The figure usually given for risk of a blow job on an HIV+ man is 0-0.04% (0 to 4 in 10,000). The high end comes from one study that looked at the behaviour of gay and bisexual men in three American cities over an extended period. By seeing who became infected and who didn't, and looking at what behaviour they reported, they came up with the figure... but the 'confidence interval' went a little bit higher and way lower.
What's that mean? When you look at a sample of something, you don't know if you happen to have got the right figure for the whole group. It could
be the sample you looked at was odd, for example. So there exist a variety of mathematical tests that tell you things like 'your answer is 0.04%, and there's a 95% chance that this is about right, and a 5% chance that it's absolute crap'. Less than 95%, and everyone goes 'it could well be crap', much more than 95%, such as 99% or the Holy Grail of 99.9% and above, and you can make a bigger fuss about what you've found.

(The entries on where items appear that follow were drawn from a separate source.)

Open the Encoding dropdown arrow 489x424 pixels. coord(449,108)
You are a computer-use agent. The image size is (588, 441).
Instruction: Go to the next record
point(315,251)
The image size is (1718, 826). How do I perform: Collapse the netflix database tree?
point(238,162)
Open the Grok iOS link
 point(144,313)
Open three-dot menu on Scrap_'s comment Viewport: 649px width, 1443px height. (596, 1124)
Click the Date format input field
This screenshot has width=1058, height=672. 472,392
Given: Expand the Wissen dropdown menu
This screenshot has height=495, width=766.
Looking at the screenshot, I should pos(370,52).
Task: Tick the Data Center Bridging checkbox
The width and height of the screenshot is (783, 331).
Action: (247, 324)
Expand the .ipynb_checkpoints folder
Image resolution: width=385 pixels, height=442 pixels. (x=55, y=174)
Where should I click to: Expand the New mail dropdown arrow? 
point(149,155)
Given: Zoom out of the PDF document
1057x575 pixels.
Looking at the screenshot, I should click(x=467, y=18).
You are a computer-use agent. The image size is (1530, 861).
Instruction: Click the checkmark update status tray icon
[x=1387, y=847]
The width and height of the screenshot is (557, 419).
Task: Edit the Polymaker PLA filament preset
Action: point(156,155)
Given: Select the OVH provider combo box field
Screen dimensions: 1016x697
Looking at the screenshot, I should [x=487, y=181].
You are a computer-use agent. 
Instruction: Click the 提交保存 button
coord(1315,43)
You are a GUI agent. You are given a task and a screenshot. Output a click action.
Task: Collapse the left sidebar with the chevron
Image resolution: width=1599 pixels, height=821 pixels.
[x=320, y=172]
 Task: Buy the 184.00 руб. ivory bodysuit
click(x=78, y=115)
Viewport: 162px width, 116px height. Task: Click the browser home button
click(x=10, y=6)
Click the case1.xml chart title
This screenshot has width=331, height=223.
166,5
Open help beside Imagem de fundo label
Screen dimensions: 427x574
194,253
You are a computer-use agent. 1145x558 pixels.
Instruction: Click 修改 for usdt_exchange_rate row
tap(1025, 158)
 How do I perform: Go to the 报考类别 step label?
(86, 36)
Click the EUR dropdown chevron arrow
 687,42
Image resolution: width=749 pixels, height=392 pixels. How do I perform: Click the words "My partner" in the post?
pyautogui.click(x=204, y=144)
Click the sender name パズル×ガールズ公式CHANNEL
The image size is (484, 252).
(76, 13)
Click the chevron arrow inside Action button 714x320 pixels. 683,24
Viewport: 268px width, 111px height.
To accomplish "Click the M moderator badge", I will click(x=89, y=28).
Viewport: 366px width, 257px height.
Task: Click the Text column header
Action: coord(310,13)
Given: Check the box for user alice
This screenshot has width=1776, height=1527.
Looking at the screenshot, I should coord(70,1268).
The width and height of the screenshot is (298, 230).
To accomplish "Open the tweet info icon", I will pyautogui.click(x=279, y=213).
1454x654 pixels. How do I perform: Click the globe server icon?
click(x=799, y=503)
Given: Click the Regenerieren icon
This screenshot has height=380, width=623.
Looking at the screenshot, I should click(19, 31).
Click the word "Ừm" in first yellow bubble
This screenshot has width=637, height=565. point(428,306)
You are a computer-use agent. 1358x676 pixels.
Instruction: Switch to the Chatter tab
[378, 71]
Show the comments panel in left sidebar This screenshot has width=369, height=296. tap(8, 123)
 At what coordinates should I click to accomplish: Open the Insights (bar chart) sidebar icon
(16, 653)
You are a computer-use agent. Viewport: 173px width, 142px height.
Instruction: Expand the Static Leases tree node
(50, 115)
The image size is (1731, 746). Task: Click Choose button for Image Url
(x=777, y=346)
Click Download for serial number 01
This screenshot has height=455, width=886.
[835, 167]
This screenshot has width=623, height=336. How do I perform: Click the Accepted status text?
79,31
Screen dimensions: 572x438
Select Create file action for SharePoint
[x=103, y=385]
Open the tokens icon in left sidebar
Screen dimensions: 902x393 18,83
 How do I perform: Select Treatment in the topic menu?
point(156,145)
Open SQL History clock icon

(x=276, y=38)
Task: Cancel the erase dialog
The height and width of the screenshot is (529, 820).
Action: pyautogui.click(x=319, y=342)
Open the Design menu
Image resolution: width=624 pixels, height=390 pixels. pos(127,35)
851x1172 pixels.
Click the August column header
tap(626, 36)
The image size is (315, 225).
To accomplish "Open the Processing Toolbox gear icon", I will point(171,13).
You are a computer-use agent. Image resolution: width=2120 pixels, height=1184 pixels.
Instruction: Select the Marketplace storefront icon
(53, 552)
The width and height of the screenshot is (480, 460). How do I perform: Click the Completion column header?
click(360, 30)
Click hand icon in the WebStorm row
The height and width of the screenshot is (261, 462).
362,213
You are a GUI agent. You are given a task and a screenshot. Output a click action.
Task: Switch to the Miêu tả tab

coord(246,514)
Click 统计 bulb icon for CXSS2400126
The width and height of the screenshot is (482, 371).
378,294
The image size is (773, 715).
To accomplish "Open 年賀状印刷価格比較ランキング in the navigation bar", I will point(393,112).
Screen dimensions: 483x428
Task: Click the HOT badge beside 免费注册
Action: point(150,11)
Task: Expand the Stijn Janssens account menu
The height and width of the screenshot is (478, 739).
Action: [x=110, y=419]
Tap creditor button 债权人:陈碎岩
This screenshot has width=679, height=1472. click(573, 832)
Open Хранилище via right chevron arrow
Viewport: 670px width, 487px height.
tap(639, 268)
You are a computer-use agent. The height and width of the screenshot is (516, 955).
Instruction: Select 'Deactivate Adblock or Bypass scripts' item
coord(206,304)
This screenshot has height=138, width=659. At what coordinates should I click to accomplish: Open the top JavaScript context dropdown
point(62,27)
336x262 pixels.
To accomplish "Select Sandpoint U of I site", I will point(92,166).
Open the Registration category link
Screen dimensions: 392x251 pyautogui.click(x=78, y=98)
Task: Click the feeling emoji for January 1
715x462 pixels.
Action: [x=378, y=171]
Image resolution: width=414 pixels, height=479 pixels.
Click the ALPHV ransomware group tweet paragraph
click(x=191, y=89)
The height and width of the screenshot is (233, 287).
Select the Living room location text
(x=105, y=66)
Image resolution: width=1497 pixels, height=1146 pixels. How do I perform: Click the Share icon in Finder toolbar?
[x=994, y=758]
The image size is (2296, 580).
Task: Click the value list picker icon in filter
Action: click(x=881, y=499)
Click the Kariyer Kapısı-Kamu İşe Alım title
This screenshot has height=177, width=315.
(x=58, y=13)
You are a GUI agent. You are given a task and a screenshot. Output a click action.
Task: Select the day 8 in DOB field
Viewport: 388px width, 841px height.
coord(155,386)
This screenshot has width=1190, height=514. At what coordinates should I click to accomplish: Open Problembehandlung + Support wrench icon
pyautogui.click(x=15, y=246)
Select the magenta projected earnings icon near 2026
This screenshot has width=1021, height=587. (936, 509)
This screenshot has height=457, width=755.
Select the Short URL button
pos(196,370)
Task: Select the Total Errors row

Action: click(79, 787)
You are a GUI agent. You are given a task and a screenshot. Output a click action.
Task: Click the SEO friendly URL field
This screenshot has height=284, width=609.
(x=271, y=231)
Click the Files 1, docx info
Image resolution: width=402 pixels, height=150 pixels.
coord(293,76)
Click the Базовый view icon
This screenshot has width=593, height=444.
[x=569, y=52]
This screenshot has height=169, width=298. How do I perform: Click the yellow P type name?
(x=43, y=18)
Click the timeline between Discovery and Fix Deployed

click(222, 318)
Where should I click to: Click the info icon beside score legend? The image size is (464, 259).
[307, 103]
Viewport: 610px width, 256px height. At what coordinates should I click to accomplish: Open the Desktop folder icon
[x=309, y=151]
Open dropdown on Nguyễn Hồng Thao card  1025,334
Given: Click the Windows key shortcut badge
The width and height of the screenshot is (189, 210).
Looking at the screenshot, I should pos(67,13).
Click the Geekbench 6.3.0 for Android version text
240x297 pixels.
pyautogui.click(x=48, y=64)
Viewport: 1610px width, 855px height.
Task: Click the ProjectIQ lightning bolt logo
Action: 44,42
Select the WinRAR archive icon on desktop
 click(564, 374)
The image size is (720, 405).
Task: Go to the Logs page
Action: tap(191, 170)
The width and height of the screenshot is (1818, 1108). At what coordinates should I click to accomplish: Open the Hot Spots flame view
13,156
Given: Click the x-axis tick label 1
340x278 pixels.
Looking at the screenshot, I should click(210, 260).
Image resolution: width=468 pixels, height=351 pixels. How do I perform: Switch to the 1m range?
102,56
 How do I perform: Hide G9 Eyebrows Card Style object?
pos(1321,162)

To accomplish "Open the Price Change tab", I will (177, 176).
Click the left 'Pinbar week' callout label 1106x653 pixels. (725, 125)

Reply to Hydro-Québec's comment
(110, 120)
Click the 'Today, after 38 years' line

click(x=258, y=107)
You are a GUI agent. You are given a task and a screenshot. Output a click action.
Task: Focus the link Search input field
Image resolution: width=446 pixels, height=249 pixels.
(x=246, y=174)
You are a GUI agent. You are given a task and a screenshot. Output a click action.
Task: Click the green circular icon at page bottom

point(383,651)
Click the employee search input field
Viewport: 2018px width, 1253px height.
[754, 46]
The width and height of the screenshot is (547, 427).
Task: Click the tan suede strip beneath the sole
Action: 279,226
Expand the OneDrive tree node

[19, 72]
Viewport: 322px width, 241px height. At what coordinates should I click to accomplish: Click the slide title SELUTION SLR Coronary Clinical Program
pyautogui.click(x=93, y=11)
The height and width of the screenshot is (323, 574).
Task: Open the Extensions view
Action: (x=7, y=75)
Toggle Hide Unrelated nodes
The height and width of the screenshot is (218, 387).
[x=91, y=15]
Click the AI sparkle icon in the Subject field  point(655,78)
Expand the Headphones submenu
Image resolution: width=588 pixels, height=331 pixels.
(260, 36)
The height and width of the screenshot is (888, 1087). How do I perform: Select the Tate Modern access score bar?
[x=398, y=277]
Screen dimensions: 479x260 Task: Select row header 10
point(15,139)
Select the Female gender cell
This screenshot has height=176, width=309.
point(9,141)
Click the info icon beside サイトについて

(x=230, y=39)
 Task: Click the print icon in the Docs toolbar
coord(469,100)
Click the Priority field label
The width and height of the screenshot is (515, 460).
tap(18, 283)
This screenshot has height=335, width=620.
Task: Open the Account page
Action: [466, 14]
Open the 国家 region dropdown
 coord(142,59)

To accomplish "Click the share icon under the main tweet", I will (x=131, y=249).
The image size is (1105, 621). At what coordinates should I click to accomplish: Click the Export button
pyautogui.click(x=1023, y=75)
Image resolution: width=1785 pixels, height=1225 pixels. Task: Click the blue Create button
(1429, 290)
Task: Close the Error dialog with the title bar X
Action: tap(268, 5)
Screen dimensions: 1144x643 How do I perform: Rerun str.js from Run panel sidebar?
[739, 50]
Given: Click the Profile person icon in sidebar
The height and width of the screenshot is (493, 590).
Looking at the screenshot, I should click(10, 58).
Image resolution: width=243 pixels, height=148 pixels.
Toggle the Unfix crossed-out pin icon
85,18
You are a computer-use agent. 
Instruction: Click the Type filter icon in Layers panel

There are other tests which say, 'ah, but given this data, any figure between 0.001% and 0.05% would still had a 95% chance of being
"about right"'... and this is what happened here. It's quite possible that 0.04%, while low, is still a big overestimate of the risk, particularly as there are other studies reckoning the risk is almost nil. Given the assumptions they had to make - oral is very, very common when men have sex with each other - I personally reckon it is an overestimate. (If it weren't, they'd be a lot more HIV+ gay men!)
If he doesn't come in your mouth, it's nil or so close to nil that you're more at risk of dying through a heart attack while doing it.